Piccoli gesti incisi sulla pietra d’amore
Il dialogo tra culture e fedi diverse si costruisce nei momenti formali, ma soprattutto nei momenti informali, dove l’unica regola è la stima reciproca, il volersi bene che nasce dalla condivisione della vita.
Il dialogo della vita nasce da quel “Ciao come stai? Come va la mamma? Il lavoro?”. Da qui, si instaura un dialogo di vita che accoglie l’altro non come un estraneo, un musulmano, cristiano o buddhista, bensì come una persona con cui condividiamo l’essere qui sulla terra. Infatti, è bello ricordare che, qualunque sia l’appartenenza religiosa, nasciamo, cresciamo, proviamo la fame, la sete, ci ammaliamo, frequentiamo gli stessi ospedali, le stesse strade... L’appartenenza a una fede non dovrebbe essere motivo di divisione. La fede accende un fuoco d’amore nel cuore che spinge ad amare, come dice San Paolo: “L’Amore di Cristo ci spinge” ad amare. Mai a odiare qualche fratello.

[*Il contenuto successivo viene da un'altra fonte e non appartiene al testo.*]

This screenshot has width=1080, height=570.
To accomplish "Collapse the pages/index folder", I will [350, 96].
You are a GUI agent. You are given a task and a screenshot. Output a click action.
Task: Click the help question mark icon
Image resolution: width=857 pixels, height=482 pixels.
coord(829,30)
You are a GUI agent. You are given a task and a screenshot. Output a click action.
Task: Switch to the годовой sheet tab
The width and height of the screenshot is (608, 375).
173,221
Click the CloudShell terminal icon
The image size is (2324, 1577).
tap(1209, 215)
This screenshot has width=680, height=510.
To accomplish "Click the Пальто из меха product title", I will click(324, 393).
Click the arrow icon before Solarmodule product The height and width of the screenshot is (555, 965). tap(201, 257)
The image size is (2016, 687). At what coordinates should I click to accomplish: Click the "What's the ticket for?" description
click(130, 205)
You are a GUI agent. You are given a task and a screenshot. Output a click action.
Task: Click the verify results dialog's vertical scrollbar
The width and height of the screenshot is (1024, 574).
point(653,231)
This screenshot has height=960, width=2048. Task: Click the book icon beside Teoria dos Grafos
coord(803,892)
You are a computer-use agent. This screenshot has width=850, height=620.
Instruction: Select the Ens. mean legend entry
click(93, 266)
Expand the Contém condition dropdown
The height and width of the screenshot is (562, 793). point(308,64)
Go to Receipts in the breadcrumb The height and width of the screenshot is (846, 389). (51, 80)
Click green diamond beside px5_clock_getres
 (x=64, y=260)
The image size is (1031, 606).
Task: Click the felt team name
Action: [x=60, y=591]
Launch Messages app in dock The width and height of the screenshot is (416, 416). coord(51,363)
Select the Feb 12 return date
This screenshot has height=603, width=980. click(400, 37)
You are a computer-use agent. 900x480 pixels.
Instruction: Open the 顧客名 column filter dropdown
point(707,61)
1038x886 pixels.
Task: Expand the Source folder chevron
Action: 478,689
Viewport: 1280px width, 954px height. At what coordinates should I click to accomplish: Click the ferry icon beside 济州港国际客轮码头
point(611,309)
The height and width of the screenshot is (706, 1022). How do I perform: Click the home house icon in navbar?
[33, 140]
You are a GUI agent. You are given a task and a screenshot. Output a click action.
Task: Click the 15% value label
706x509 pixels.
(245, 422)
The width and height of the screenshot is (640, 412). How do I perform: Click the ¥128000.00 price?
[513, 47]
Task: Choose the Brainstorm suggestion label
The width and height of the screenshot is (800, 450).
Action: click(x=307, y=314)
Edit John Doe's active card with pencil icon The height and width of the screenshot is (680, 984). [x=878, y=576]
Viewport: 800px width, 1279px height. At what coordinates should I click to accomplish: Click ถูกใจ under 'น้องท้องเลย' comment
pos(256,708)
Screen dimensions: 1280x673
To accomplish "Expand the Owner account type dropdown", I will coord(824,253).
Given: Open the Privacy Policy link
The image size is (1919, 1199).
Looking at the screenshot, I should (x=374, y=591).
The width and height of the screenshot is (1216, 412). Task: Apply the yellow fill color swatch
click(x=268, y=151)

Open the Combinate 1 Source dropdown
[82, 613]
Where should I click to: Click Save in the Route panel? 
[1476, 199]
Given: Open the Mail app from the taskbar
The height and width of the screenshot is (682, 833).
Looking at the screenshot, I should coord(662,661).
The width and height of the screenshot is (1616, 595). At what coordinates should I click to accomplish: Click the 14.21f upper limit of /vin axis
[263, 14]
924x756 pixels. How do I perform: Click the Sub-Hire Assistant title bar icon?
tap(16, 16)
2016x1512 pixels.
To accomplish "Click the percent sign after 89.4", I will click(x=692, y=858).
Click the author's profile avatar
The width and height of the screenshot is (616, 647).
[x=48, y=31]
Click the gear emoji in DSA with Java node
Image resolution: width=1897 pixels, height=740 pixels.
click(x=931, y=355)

Domenica 1° dicembre, nella casa dei missionari saveriani di Desio, musulmani e cristiani intorno a una tavola abbiamo condiviso la cena offerta dalla comunità musulmana pakistana alla comunità cattolica. La mensa è stata benedetta da un fratello musulmano. L’assemblea si è sciolta con la preghiera cristiana fatta dal nostro parroco don Gianni. Sono piccoli, semplici gesti che rimangono incisi sulla Pietra d’amore. La prossima cena con le famiglie cristiane, musulmane e persone di buona volontà è prevista il 25 gennaio. La strada è quella del dialogo tra popoli, culture e fedi.